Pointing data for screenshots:
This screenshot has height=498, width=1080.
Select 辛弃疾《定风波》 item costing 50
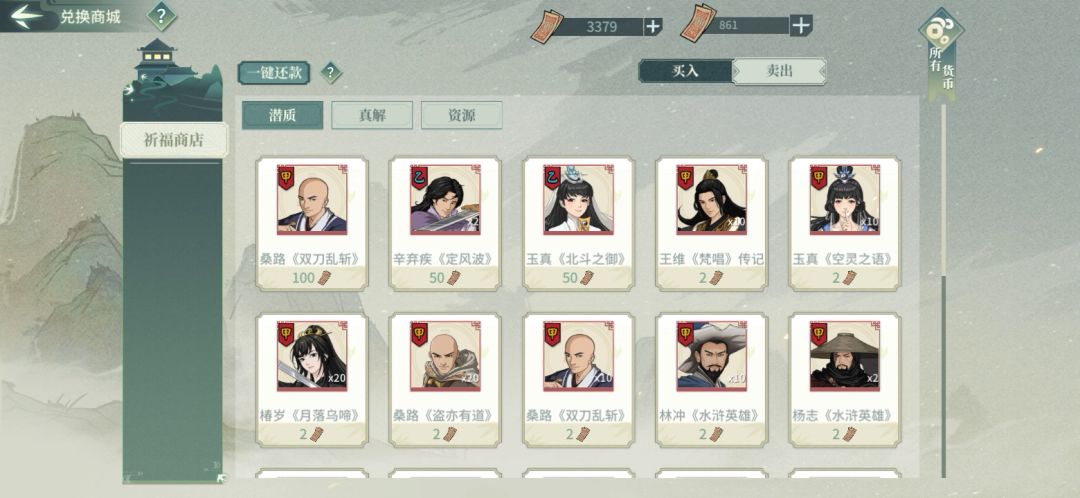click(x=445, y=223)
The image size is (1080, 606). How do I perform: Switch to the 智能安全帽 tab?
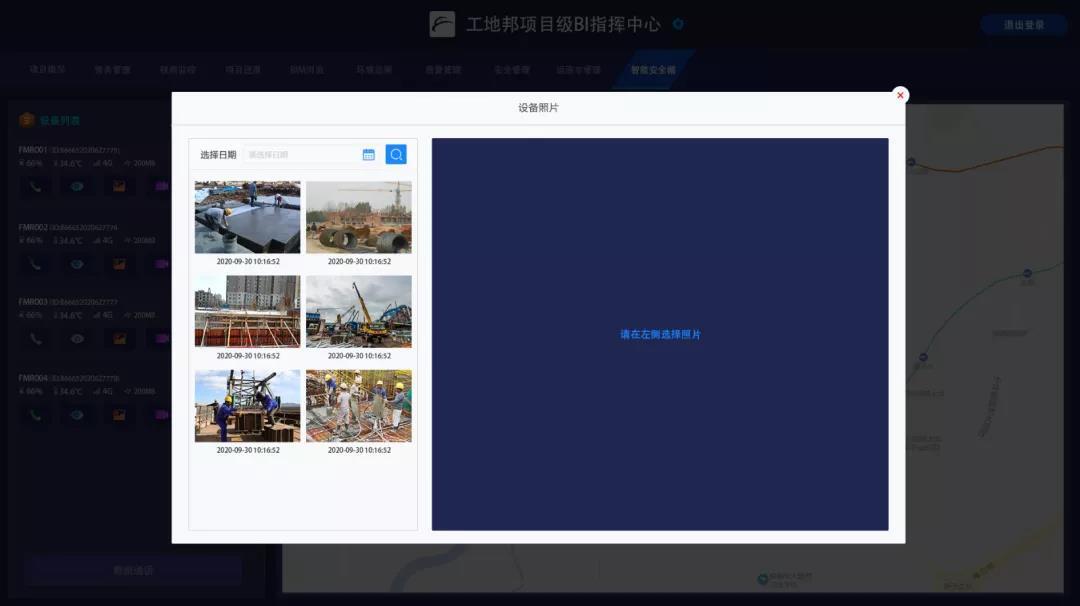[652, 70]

§ Given exercise
Write out all of the data above again with "costing" swapped for "priced at" and nothing else changed. Leave the pictures out.

§ Answer to the task
This screenshot has height=498, width=1080.
Select 辛弃疾《定风波》 item priced at 50
click(x=445, y=223)
The image size is (1080, 606). How do I perform: Switch to the 智能安全帽 tab?
[652, 70]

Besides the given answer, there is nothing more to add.